REQUIRED ACTION: Take the lines below from the first through the one that contains "Task: Click the empty" and copy them exactly.

Records drawn from a dataset:
++++++++++++++++++++

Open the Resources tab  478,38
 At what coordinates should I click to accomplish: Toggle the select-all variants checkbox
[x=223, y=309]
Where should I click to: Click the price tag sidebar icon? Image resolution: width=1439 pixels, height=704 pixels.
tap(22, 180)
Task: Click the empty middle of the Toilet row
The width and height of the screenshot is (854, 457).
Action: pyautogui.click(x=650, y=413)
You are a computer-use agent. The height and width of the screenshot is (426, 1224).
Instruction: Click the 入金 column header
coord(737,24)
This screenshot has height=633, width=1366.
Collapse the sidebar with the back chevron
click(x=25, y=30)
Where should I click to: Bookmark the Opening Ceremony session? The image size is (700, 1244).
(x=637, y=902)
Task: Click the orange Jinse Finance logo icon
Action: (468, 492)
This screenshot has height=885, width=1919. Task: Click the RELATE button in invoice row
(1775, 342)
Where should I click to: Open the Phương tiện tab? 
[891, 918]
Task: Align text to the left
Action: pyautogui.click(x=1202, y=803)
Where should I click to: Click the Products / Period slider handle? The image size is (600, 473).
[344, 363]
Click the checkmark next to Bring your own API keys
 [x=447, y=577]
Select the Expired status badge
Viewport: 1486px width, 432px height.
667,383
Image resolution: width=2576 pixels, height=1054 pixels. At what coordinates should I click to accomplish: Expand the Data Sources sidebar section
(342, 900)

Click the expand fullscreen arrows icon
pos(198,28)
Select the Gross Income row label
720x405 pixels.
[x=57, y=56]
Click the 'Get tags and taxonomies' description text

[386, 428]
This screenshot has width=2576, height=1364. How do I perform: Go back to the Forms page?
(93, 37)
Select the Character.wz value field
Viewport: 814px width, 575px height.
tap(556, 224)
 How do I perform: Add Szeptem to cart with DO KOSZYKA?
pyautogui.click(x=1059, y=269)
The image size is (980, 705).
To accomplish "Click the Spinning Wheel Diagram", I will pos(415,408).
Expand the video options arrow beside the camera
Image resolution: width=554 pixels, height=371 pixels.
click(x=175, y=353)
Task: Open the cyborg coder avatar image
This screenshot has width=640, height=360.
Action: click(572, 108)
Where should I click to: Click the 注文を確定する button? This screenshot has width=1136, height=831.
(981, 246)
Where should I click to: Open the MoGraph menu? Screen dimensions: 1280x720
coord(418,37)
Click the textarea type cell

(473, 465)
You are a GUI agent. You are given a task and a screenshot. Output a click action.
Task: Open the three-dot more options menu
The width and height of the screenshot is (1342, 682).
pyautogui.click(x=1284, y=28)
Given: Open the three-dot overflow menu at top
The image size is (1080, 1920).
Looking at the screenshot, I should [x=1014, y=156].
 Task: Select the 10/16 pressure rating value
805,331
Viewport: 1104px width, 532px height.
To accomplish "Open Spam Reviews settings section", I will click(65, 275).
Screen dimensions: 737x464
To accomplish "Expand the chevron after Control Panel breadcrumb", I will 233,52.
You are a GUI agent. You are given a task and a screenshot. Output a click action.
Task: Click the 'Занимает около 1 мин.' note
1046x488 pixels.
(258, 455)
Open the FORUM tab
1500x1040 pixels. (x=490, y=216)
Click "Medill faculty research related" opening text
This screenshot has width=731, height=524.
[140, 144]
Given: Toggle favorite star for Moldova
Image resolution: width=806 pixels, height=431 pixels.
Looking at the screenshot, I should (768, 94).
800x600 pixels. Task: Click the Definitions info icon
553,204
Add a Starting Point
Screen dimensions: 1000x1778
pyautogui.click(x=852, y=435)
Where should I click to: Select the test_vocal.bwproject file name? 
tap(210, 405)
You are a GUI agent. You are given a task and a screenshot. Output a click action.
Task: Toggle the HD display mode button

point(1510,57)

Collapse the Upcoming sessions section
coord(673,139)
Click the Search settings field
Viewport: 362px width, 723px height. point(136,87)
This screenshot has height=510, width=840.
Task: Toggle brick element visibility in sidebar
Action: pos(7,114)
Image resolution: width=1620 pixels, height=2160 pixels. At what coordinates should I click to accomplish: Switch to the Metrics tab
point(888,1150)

++++++++++++++++++++

COMPLETED EXERCISE:
Open the Resources tab  478,38
 At what coordinates should I click to accomplish: Toggle the select-all variants checkbox
[x=223, y=309]
Where should I click to: Click the price tag sidebar icon? Image resolution: width=1439 pixels, height=704 pixels.
tap(22, 180)
Task: Click the empty middle of the Toilet row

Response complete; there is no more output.